Abstract

Scanning electron microscopy was used to study the morphogenesis of the primitive embryonic chick heart (stage 5 late primitive streak through stage 9+). Components of the developing heart (myocardium, endocardial endothelium, and extracellular matrix) were viewed from the ventral surface after removal of the endoderm. The myocardial component of the heart can first be seen by light microscopy at stage 5 as two darker oval-shaped areas located on either side of the embryonic axis in the cranial region of the embryo. Scanning electron microscopy demonstrates that as early as stage 6 an area of extracellular matrix, enriched in comparison to more lateral and medial splanchnic mesoderm, can be identified ventral to the myocardial primordium. As heart formation progressed we observed primordial endothelial elements in the splanchnic mesoderm lateral to the myocardial primordia.
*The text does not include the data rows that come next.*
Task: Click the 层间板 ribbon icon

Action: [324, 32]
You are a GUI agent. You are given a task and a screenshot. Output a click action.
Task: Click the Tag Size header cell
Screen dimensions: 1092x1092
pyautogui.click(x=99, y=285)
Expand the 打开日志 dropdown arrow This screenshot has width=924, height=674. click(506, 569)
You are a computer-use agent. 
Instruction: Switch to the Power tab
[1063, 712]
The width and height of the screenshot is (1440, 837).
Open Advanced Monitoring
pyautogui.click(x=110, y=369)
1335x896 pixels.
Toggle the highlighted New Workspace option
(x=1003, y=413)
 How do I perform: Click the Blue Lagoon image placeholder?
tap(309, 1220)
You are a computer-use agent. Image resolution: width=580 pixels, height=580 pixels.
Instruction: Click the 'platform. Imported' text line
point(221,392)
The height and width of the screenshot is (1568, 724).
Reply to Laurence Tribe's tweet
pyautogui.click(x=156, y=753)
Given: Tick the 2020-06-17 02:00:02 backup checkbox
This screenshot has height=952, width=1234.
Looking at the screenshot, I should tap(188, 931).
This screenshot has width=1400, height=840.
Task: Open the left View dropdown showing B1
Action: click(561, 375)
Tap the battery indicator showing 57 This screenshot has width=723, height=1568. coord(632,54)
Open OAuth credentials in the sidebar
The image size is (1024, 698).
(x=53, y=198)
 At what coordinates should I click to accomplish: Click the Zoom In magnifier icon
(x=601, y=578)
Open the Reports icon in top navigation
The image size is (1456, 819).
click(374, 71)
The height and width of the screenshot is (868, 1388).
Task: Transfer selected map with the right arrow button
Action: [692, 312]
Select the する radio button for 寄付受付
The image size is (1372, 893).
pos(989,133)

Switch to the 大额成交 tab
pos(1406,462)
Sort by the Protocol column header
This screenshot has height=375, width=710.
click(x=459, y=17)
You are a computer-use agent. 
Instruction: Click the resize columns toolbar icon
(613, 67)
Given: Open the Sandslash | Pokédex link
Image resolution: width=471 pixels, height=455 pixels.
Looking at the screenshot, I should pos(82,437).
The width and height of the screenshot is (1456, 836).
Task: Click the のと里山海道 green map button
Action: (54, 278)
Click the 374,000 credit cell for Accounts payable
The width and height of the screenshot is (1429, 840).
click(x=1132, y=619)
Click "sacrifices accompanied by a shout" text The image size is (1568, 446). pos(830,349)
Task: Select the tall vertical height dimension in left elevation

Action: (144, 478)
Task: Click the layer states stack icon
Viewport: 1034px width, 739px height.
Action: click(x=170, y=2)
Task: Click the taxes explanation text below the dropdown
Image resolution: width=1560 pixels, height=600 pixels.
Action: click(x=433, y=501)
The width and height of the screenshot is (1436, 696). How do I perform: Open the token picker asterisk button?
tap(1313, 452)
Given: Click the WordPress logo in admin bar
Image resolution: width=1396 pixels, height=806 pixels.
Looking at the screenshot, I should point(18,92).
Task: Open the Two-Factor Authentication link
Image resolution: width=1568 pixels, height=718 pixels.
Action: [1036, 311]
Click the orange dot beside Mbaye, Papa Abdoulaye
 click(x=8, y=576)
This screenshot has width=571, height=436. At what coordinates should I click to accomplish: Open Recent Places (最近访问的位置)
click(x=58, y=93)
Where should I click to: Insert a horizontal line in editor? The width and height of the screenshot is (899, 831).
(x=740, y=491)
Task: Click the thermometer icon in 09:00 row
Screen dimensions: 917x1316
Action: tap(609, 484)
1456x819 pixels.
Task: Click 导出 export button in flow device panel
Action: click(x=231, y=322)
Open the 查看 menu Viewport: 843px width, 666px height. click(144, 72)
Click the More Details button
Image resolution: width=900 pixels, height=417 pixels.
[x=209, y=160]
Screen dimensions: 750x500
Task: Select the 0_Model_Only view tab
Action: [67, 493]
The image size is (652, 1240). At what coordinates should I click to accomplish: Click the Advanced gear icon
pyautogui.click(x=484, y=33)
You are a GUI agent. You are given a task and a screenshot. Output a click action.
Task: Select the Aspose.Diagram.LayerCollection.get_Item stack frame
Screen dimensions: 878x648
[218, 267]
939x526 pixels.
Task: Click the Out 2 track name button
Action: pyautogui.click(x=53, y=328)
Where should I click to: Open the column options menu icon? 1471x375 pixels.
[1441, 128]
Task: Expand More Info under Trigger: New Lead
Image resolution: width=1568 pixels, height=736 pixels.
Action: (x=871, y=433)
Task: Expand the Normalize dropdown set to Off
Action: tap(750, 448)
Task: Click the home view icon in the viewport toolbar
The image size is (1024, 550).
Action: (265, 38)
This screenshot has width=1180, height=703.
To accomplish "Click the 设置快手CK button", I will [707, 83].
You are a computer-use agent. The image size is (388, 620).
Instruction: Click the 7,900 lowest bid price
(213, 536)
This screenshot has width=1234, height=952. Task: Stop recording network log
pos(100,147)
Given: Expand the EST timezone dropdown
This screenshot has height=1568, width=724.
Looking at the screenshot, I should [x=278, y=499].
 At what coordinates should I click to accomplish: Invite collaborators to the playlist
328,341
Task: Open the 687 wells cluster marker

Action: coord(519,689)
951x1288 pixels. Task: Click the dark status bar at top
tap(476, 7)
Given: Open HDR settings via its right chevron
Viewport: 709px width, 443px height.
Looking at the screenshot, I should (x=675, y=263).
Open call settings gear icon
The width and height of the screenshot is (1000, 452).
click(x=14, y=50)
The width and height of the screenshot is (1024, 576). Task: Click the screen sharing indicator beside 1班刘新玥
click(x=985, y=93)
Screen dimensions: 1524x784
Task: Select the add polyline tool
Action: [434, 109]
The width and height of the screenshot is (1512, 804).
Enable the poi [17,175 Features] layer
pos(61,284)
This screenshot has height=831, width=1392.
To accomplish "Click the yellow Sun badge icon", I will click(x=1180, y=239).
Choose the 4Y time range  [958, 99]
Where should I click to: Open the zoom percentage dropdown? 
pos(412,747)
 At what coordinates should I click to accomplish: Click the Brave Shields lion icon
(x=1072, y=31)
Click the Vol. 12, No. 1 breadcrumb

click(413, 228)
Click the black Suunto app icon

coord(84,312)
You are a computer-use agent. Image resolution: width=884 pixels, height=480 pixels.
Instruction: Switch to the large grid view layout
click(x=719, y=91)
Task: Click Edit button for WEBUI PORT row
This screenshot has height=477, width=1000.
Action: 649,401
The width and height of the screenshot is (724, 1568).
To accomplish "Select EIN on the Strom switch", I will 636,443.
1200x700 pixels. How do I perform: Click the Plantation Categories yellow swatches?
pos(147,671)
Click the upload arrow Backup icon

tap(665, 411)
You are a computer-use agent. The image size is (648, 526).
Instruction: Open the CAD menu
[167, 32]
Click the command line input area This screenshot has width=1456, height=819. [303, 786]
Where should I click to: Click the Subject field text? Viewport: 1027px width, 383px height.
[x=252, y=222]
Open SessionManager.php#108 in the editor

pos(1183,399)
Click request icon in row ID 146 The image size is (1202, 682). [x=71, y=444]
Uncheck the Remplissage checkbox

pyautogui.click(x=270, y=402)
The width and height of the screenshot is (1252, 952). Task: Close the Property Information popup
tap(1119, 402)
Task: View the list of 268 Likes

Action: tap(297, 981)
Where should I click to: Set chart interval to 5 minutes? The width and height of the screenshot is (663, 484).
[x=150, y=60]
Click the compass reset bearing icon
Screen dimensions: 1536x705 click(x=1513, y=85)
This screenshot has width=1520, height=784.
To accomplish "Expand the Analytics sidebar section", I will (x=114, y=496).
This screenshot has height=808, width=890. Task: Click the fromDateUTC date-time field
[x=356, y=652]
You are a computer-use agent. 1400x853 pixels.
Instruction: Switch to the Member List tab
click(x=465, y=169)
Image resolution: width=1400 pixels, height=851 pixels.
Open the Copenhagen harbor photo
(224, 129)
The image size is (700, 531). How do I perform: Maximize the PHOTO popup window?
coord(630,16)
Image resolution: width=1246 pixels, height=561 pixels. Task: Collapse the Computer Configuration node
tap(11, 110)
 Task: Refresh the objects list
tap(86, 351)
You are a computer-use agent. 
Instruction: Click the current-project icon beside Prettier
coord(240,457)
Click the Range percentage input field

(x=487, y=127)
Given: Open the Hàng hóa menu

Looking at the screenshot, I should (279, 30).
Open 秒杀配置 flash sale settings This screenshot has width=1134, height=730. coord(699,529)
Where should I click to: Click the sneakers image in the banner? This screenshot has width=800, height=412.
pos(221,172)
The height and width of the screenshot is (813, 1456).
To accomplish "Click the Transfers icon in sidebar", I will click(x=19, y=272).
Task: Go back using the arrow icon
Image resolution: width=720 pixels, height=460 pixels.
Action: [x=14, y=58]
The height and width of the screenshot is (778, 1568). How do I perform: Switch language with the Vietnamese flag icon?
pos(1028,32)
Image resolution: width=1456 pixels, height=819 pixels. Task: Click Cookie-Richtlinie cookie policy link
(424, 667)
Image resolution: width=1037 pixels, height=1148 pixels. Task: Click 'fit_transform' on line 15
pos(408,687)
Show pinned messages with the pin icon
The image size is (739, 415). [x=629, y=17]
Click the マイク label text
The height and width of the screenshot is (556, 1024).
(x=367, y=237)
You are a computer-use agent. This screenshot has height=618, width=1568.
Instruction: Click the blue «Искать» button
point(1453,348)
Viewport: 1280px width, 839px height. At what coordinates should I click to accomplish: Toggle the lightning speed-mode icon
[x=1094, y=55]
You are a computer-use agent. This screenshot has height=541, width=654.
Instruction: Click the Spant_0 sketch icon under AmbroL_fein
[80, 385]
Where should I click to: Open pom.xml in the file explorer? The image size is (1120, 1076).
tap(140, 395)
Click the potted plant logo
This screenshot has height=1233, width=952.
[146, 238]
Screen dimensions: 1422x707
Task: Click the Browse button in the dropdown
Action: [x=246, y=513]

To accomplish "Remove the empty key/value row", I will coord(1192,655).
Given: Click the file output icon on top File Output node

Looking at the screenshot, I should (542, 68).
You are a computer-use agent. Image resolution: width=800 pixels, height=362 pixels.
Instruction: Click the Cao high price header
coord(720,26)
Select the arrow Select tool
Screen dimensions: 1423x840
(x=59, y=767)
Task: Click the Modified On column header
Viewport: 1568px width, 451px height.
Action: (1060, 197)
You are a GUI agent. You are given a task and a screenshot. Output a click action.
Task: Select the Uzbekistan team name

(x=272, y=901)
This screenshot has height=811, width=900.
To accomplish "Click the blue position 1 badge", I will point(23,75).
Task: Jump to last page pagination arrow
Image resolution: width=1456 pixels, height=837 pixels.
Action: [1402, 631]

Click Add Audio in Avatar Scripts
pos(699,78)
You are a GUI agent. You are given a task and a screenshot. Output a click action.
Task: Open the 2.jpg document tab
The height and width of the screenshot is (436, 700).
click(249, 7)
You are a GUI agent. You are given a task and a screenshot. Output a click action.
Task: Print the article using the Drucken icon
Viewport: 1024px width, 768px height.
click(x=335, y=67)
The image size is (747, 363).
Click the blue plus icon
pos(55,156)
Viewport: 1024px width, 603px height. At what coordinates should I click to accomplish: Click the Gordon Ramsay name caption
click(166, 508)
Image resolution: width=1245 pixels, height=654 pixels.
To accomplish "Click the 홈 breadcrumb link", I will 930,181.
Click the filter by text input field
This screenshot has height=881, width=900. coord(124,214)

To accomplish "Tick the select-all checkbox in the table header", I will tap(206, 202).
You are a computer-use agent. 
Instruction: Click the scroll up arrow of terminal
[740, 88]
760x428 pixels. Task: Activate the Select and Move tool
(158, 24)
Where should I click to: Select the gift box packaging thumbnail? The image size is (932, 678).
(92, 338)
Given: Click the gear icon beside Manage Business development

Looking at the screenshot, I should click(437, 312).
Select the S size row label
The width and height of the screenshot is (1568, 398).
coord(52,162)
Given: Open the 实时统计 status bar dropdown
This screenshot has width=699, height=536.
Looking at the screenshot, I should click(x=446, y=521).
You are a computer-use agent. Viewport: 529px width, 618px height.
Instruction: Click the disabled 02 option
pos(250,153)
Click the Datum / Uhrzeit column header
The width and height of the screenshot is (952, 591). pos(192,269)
By late stage 7 these lateral primordial elements had anastomosed into small, loose plexuses. This process of anastomosis progressed rapidly, and by stage 8 the entire cranial surface of the myocardial primordium was covered with vascular plexuses. By late stage 8 the progressive fusion of these plexuses resulted in the formation of large multiple tubular elements near the midline. More medially the fusion of tubular elements resulted in a continuous endothelial sheet at the midline.